Michelle further provides comprehensive representation in the drafting, negotiating and executing of various entertainment-related contracts and licenses, including but not limited to band member agreements, artist management agreements, session player agreements, performance agreements, sound engineer agreements, recording and personal services agreements, publishing agreements and licensing agreements. As a former artist manager, she has implemented many facets of national and regional tours, assembled benefit and charity concerts, communicated with various industry personnel, facilitated radio and internet publicity campaigns, arranged radio, print and internet interviews, and assisted in the development of press kits and websites promoting local talent. Michelle has also guest lectured on entertainment and intellectual property-related topics at The John Marshall Law School, DePaul University College of Law, Chicago-Kent College of Law and Azusa Pacific University (CA), as well as served as a panelist on various other entertainment-related continuing legal education courses. Michelle is an author and editor of the Litigation and Industry Updates Column of the ABA’s Entertainment & Sports Lawyers Journal and has also had numerous articles published by the Chicago Music Guide.

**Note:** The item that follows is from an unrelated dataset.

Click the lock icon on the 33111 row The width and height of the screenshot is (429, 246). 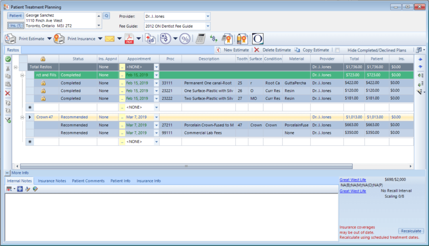click(x=43, y=83)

In addition, Michelle serves as Chair of Swanson Martin & Bell, LLP’s Community Service/Pro Bono Committee and proudly volunteers her time as President of the Associate Board and as a pro bono attorney to Lawyers for the Creative Arts, a non-profit organization that provides free legal services to eligible clients in all areas of the arts. She also currently serves as Events Chair for the Chicago Chapter of Women in Music, a non-for-profit organization dedicated to fostering equality in the music industry through the support and advancement of women. She recently served as Chair of the Young Lawyers Division for the Illinois Association of Defense Trial Counsel, where she was recognized as the Rising Star recipient and received a Meritorious Service Award and President’s Commendation.
DISCLAIMER: The information contained in these articles constitutes general information and guidance and shall not be construed as legal advice applicable to or provided for any particular person or entity, and shall not be deemed to create an attorney-client relationship between Ms. Wahl and anyone who elects to read and/or rely, to any extent, on the material provided herein. In that respect, Ms. Wahl hereby expressly and specifically disclaims any such legal relationship, but encourages any person or entity seeking a legal advocate pertaining to the issues addressed and discussed herein to contact her directly for further information. Ms. Wahl may be reached at Swanson, Martin & Bell, LLP (330 N. Wabash, Suite 3300, Chicago, IL 60611 or via telephone at her direct line: (312) 222-8585 or e-mail at: email@example.com.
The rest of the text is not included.